Last week, Microsoft issued a critical alert regarding a sophisticated network of bots, known as a botnet, that has been actively engaged in advanced password-spraying attacks targeting users of its Azure cloud computing service. Alarmingly, this malicious activity has persisted for over a year, highlighting significant vulnerabilities within cloud security protocols.
As reported by Ars Technica, the botnet, primarily composed of compromised TP-Link routers, encompasses over 16,000 infected devices worldwide. This extensive network has been utilized by hackers affiliated with the Chinese government to conduct coordinated attacks aimed at hijacking Microsoft Azure accounts.

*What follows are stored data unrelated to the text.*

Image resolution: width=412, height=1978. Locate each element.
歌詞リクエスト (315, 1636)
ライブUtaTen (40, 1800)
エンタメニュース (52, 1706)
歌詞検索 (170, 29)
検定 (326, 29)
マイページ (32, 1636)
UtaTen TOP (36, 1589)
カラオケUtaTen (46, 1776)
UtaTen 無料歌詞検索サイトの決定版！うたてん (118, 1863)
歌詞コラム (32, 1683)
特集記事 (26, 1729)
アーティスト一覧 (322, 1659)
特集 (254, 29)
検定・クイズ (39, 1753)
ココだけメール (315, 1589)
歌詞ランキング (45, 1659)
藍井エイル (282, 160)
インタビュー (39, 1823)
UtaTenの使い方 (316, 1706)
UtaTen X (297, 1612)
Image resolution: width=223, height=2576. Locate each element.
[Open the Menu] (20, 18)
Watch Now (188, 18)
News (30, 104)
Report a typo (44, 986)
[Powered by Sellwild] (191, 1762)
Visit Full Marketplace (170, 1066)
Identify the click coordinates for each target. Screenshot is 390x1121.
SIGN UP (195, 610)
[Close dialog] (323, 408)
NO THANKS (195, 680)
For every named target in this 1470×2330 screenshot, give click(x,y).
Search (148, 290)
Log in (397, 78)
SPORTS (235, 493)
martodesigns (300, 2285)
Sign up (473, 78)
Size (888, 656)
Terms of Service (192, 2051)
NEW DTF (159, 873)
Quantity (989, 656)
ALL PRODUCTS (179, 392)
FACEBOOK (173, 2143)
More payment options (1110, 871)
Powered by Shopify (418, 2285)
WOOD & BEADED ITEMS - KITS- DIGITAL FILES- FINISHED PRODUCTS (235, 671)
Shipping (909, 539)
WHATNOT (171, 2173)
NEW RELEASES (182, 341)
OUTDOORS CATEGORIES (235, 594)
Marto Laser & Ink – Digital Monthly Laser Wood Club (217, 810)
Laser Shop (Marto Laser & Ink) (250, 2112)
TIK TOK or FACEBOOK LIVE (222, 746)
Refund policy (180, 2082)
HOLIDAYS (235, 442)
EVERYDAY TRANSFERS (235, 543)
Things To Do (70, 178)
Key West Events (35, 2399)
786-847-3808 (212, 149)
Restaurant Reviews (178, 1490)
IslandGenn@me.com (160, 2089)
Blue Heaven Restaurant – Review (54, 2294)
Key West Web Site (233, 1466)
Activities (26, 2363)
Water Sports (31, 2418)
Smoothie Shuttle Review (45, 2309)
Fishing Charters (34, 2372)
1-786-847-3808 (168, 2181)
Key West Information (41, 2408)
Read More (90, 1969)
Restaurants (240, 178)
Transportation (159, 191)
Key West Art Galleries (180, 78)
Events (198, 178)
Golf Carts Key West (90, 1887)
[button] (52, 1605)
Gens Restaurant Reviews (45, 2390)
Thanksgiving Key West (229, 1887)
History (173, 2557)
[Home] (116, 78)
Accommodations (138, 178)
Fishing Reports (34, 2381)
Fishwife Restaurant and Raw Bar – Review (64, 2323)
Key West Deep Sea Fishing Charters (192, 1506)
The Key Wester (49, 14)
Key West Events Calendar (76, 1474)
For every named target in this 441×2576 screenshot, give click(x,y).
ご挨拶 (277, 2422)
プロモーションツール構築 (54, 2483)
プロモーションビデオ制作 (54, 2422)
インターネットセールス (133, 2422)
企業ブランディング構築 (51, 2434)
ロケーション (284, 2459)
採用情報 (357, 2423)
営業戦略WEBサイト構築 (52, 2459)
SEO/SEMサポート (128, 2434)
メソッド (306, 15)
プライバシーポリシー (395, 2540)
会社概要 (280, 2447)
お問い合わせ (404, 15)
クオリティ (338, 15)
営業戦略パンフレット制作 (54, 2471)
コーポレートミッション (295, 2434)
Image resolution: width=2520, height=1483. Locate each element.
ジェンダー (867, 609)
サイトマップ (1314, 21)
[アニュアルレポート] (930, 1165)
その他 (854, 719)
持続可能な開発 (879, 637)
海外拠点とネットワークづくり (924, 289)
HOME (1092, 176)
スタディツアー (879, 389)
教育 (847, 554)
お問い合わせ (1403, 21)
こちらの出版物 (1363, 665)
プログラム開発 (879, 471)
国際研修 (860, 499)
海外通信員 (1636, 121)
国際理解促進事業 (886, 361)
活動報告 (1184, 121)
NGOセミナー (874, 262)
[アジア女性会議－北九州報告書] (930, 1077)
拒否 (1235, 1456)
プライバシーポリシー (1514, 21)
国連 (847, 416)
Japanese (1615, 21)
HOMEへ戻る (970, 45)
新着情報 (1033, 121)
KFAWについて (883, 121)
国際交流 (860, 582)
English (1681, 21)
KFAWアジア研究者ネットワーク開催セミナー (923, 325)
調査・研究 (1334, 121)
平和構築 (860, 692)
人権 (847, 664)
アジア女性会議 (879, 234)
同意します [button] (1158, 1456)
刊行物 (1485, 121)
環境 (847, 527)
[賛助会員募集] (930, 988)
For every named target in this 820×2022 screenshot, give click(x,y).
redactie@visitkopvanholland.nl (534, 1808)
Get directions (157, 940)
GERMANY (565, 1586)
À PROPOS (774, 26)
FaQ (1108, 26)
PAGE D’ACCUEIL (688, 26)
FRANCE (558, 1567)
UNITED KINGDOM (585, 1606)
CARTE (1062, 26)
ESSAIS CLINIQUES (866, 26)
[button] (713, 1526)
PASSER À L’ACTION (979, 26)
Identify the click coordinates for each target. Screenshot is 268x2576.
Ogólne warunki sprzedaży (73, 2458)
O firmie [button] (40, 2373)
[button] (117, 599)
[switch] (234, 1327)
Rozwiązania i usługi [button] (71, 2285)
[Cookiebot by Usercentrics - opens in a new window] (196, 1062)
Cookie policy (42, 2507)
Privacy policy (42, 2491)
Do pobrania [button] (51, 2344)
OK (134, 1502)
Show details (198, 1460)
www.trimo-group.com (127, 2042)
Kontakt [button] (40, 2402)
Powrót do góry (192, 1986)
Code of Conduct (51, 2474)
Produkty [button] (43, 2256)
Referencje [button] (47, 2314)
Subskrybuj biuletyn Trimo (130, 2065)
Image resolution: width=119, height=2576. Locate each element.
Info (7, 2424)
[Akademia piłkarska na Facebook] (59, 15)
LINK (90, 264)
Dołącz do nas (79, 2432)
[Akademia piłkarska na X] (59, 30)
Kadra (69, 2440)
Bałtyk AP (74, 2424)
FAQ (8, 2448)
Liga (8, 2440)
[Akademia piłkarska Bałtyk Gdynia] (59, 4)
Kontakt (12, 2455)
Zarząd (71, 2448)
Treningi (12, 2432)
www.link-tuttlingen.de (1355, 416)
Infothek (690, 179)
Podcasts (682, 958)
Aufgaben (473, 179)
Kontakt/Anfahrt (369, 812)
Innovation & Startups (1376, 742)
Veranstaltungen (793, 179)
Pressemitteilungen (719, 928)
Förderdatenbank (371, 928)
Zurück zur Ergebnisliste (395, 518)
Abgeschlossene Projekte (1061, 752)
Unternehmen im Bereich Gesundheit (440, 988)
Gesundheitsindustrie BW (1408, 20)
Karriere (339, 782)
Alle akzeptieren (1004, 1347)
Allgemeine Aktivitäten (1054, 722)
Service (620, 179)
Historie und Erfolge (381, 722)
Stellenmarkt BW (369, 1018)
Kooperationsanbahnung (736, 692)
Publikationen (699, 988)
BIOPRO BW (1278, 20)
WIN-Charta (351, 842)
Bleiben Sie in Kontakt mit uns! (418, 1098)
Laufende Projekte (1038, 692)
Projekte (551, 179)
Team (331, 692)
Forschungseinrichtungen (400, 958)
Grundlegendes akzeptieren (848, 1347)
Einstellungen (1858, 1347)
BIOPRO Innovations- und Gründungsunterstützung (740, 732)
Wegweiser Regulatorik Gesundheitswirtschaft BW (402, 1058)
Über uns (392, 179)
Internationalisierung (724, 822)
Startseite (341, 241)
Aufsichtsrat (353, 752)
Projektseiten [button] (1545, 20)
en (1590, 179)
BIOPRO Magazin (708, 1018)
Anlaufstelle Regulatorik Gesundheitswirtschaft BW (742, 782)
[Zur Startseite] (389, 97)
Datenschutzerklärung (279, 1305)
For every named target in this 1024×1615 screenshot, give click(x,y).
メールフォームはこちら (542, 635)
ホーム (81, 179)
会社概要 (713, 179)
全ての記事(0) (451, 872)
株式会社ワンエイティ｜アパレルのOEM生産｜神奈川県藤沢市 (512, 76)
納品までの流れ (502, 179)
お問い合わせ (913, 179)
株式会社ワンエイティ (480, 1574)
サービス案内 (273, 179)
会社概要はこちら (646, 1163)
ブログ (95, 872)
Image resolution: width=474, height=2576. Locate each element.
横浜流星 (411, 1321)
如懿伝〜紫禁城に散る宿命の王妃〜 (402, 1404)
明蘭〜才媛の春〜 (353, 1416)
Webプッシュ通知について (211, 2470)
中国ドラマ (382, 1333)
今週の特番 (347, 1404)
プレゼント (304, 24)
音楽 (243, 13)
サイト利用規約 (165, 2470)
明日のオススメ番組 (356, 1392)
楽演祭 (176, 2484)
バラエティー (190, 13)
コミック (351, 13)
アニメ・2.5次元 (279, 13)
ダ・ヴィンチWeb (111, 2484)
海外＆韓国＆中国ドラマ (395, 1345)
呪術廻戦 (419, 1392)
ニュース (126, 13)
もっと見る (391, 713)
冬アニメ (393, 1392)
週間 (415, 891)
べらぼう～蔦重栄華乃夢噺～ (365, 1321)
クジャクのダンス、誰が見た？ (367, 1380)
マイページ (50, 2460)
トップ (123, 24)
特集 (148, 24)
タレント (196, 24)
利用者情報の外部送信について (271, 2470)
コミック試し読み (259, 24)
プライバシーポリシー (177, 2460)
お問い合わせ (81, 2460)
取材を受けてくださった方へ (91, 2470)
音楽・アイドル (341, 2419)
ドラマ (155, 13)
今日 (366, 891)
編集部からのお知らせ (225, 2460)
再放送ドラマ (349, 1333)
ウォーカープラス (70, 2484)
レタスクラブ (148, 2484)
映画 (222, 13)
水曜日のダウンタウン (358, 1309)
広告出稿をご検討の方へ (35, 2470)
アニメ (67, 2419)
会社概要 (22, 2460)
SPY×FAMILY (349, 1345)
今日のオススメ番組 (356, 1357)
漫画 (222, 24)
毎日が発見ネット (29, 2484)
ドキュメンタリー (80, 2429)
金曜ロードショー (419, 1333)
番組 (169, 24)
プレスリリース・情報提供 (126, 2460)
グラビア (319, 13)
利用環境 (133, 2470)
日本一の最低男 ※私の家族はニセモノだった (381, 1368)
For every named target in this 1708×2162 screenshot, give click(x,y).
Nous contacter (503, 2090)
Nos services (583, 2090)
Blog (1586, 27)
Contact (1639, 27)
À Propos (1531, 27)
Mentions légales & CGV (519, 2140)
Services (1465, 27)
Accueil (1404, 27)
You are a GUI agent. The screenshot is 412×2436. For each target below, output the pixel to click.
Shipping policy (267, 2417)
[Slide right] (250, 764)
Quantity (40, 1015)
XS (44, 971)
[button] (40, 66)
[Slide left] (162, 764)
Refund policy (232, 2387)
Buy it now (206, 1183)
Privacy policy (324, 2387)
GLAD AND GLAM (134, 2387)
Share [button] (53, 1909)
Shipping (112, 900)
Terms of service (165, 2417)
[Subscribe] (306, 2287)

Password spraying, the technique employed in these attacks, involves a methodical approach where numerous login attempts are executed from multiple IP addresses, making it challenging to detect the activity, as each individual device only makes a few login attempts.
Initially identified in October 2023 by a vigilant researcher, this botnet was dubbed Botnet-7777. Microsoft, however, has officially classified it as CovertNetwork-1658. Currently, this botnet continues to orchestrate “highly evasive” attacks, albeit with a reduced number of active devices—approximately 8,000 remain compromised.
In a statement, Microsoft officials emphasized the threat posed by CovertNetwork-1658: “Any threat actor using the CovertNetwork-1658 infrastructure could conduct password spraying campaigns at a larger scale and greatly increase the likelihood of successful credential compromise and initial access to multiple organizations in a short amount of time.” This alarming capacity, combined with rapid operational turnover of compromised credentials, raises concerns about potential account compromises across various sectors globally.
The group Storm-0940 is noted as one of the primary actors leveraging the CovertNetwork-1658 infrastructure, targeting a range of entities, including think tanks, government organizations, and law firms, across North America, Europe, and beyond. Once an Azure account is compromised, these malicious actors strive to propagate their infection throughout the network, exfiltrating sensitive data and installing backdoors for sustained access.